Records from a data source
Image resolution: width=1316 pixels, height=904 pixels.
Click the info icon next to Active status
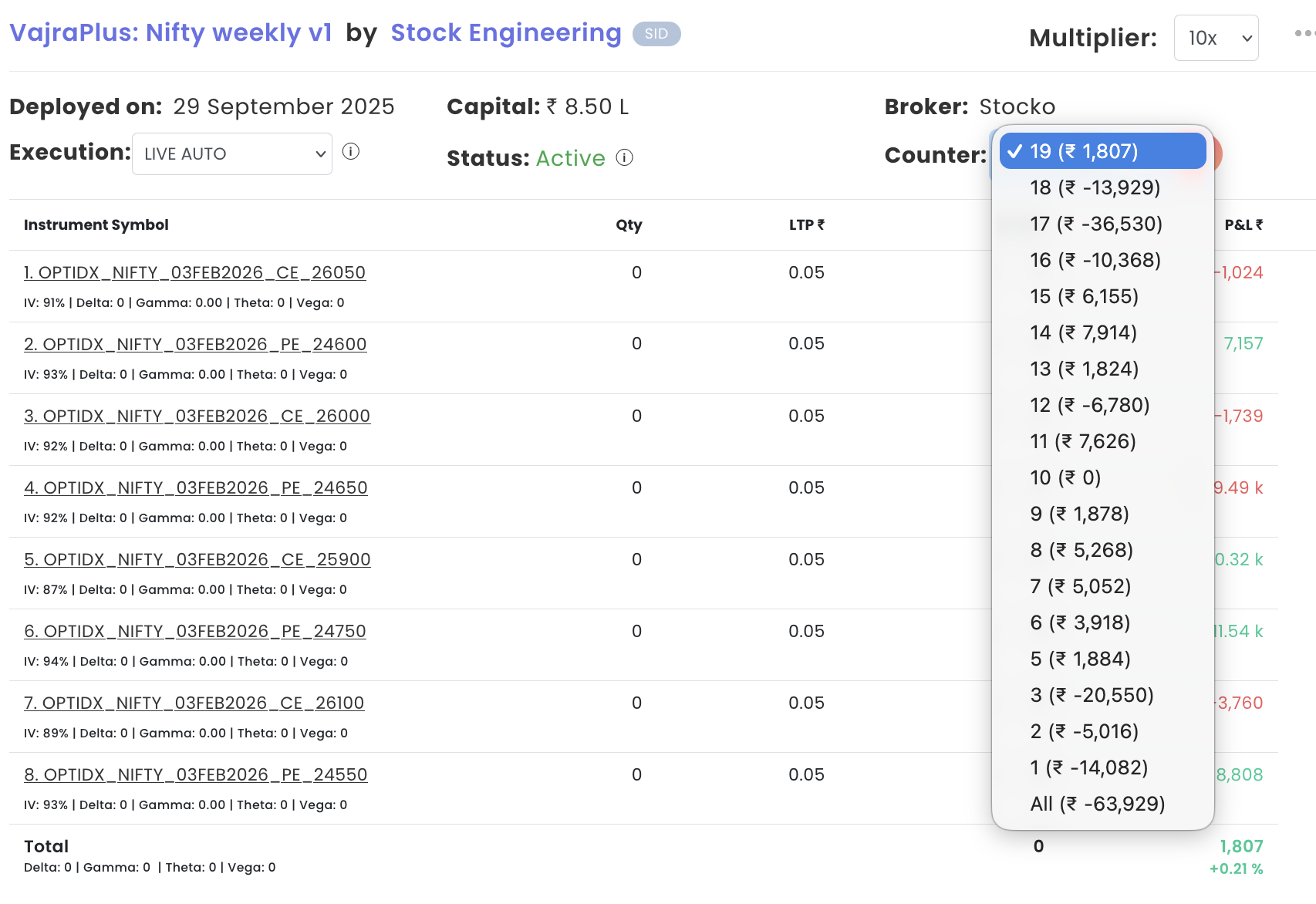[624, 158]
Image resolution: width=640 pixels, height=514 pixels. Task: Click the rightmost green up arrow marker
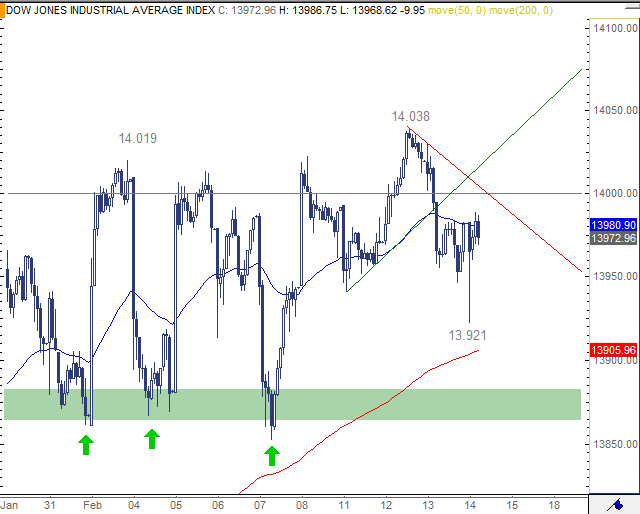[271, 456]
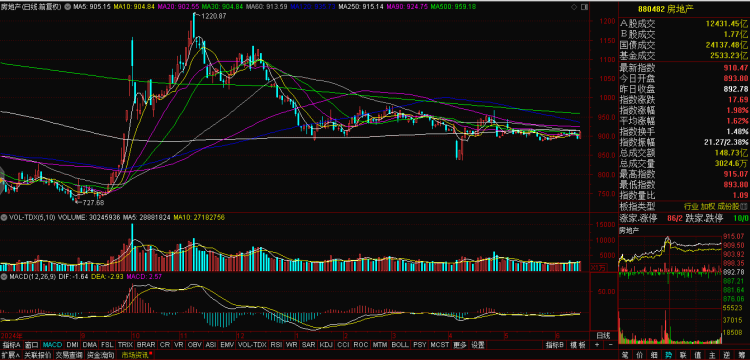Screen dimensions: 750x360
Task: Toggle the MACD indicator
Action: click(52, 345)
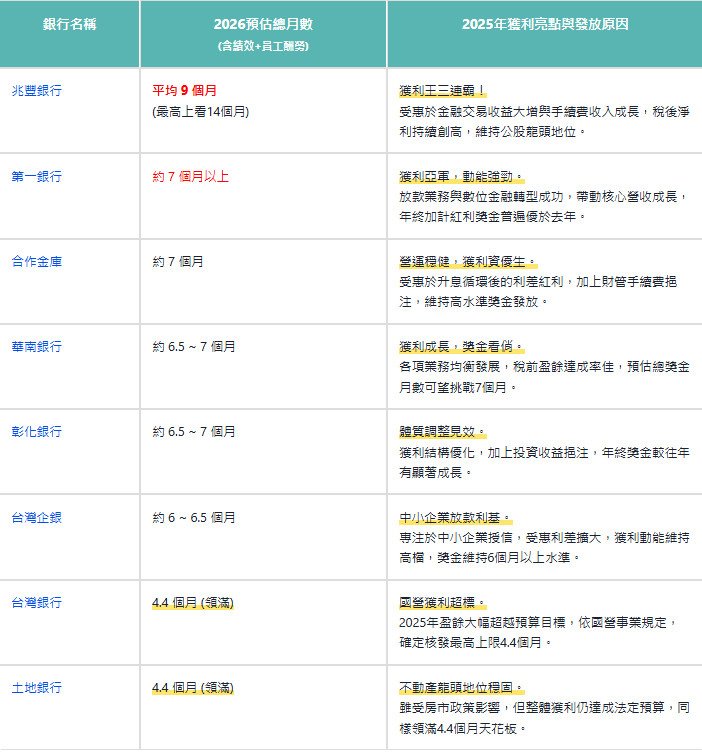Open the 華南銀行 link

tap(37, 346)
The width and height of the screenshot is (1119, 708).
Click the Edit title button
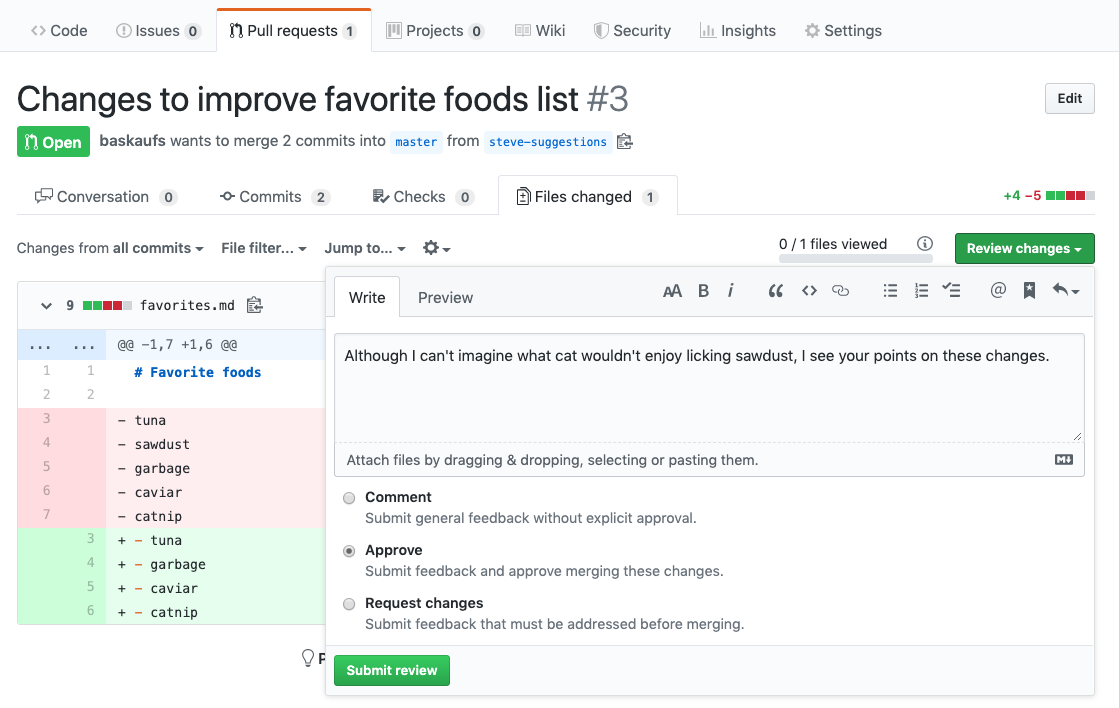pos(1069,98)
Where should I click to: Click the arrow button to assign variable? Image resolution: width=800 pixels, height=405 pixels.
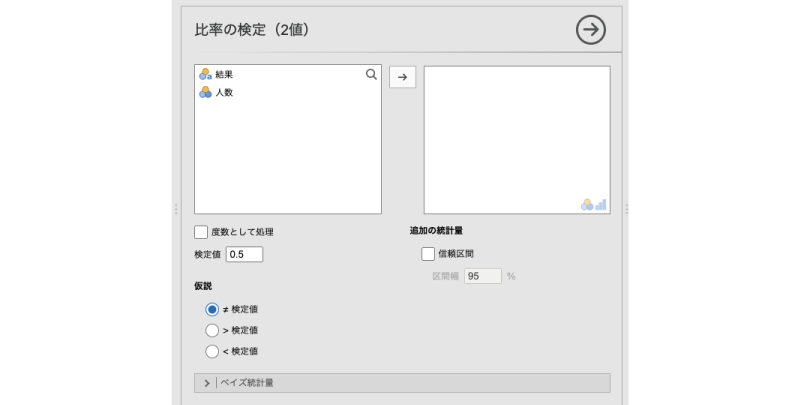[x=402, y=77]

Given request
Reproduce the whole listing above line for line, omitting the pictures.

Full output
Image resolution: width=1316 pixels, height=904 pixels.
Click the info icon next to Active status
[624, 158]
Image resolution: width=640 pixels, height=514 pixels. Task: Click the rightmost green up arrow marker
[271, 456]
Screen dimensions: 750x360
Task: Toggle the MACD indicator
Action: click(52, 345)
Open the 華南銀行 link

tap(37, 346)
The width and height of the screenshot is (1119, 708).
Click the Edit title button
pos(1069,98)
Where should I click to: Click the arrow button to assign variable? Image resolution: width=800 pixels, height=405 pixels.
[x=402, y=77]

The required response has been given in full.